Folha de S. Paulo


Irremovível, hidrogel facilita a proliferação de bactérias

O hidrogel usado pela modelo Andressa Urach para "turbinar" as coxas aumenta o risco de infecção porque facilita a formação de uma película de bactérias, chamada de biofilme.

Nessa película, formada em torno de qualquer corpo estranho, os microorganismos ficam protegidos da ação tanto do sistema imunológico quanto de antibióticos, explica o cirurgião plástico Carlos Alberto Komatsu, membro da SBCP (Sociedade Brasileira de Cirurgia Plástica).

Quando a inflamação acontece, o único jeito de tratar a infecção é removendo totalmente o invasor. Aí começa o problema: depois de aplicado, o hidrogel se incorpora aos tecidos. Fica impossível removê-lo completamente.

Editoria de arte/Folhapress
ENCHIMENTO PLÁSTICOConheça o hidrogel

Composto por soro fisiológico e poliamida –um tipo de polímero–, o produto chegou no Brasil há cerca de cinco anos com o nome Aqualift e tem sido usado para preenchimentos de todo tipo, de rugas e cicatrizes a glúteos e coxas.

Desde maio, o Aqualift tem o registro vencido na Agência Nacional de Vigilância Sanitária e não pode ser comercializado. No registro anterior, a recomendação da Anvisa era de que as aplicações fossem de no máximo 50 ml, oito vezes menos que a quantidade usada em Urach.

"Aplicar 400 ml em regiões como coxa ou glúteos é criar uma bomba-relógio", diz João de Moraes Prado Neto, presidente da SBCP. A entidade condena o uso mesmo em pequenas quantidades.

ARREPENDIDA

Andressa não foi a única a ter problemas em decorrência do produto. A modelo Lorena Bueri, 26, teve a primeira infecção um mês depois de aplicar 400 ml de hidrogel nos glúteos, há dois anos.

"Fiz umas cinco cirurgias para tentar tirar o gel e fui internada várias vezes. Uma vez achei que ia morrer, fiquei 15 dias no hospital e não encontravam o tipo da bactéria. Foi horrível, eu me arrependi muito de ter colocado."

Há poucos meses, ela fez uma ressonância e descobriu que ainda tem um pouco de gel nos músculos.
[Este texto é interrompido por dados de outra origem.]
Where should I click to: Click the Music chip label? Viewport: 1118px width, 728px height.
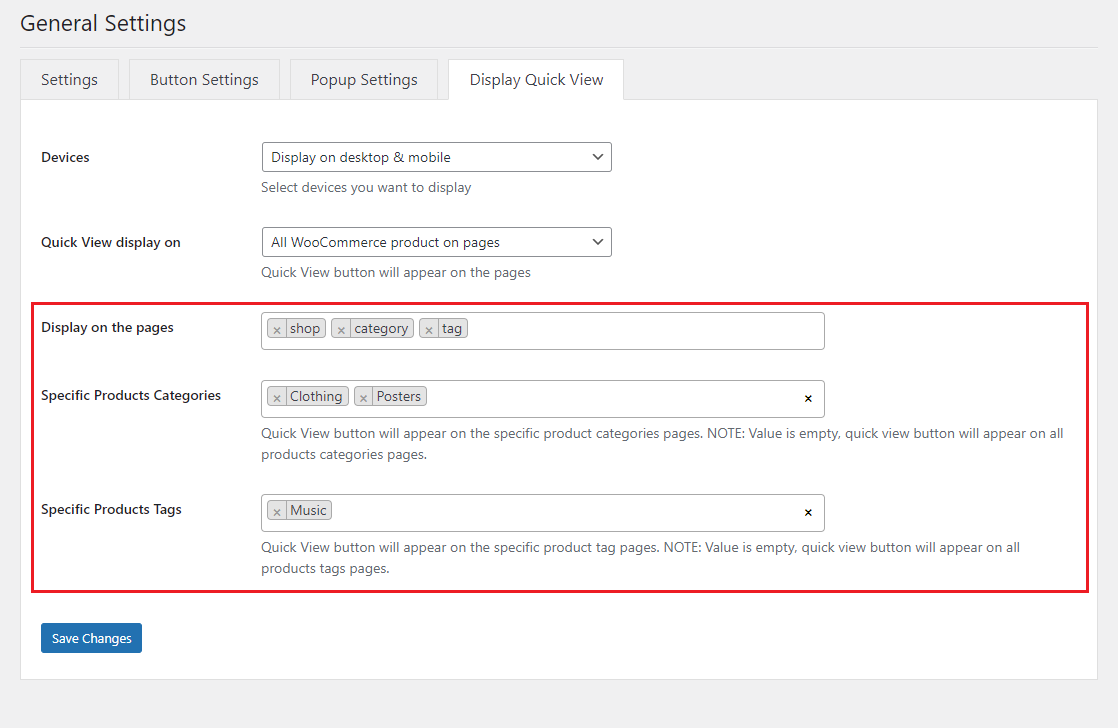[x=308, y=510]
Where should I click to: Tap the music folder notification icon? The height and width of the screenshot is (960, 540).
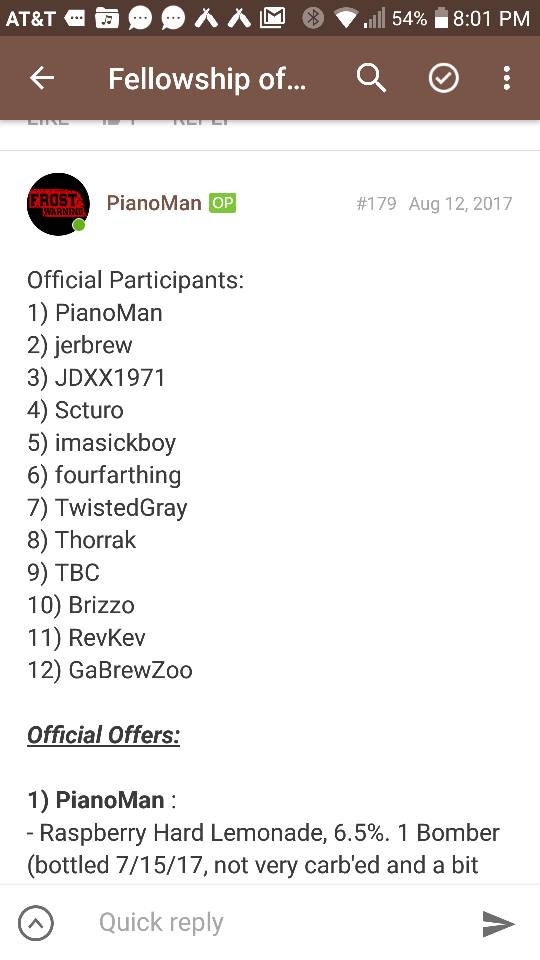pos(107,18)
"Não tem como tirar esse restinho. Não fiquei com sequelas, mas ainda não me considero curada, porque até hoje tomo cefalexina (antibiótico) todos os dias para não ter risco de voltar a infecção."

Segundo os médicos, parte do produto pode ficar no organismo por mais de cinco anos. Prado Neto e Denise Steiner, presidente da Sociedade Brasileira de Dermatologia, citam outras formas de preenchimento mais seguras: ácido hialurônico para pequenas aplicações e prótese de silicone ou enxerto de gordura para volumes maiores.

Um motivo para a utilização do hidrogel é o custo. Cada 100 ml custa em média R$ 2.500 –já 1 ml de ácido hialurônico pode custar até R$ 500 e é reabsorvido pelo organismo em no máximo dois anos.

Como qualquer preenchimento é um procedimento invasivo, a aplicação deve ser feita por um médico.

"O indicado é que seja um cirurgião ou dermatologista O paciente tem sempre que ter uma garantia, ver o produto, perguntar o que acontece se ele tiver uma complicação", afirma o cirurgião Fernando de Almeida Prado.

Há médicos, porém, que defendem o produto. Marco Cesar Valle, médico que atua na área de estética, diz nunca ter tido complicações. A problema, segundo ele, é a utilização por profissionais não treinados e o uso de outros materiais, como silicone industrial em vez do original.

Em nota divulgada nesta quarta (3) pela Sociedade Brasileira de Cirurgia Plástica, a entidade afirma que, apesar da liberação do produto por parte da Anvisa, não recomenda o uso de hidrogel em procedimentos estéticos, apenas em procedimentos considerados reparadores.

A SBCP também lembra que a licença de comercialização do hidrogel está vencida desde dezembro de 2013, "o que faz do seu uso um ato de contravenção sujeito a penalidades".

OUTRO LADO

A Rejuvene Medical, responsável pela importação do Aqualift, disse por meio de nota que o produto "não causa alergia e/ou qualquer tipo de complicação pela sua aplicação".

Além disso, a empresa afirma que, até o momento, "não há qualquer prova médica, laudo e ou perícia comprovando que o suposto uso do produto seja o real e único causador" das complicações médicas recentes.

Segundo a empresa, o registro na Anvisa está em processo de renovação e a situação irregular não tem relação com questões de segurança do produto.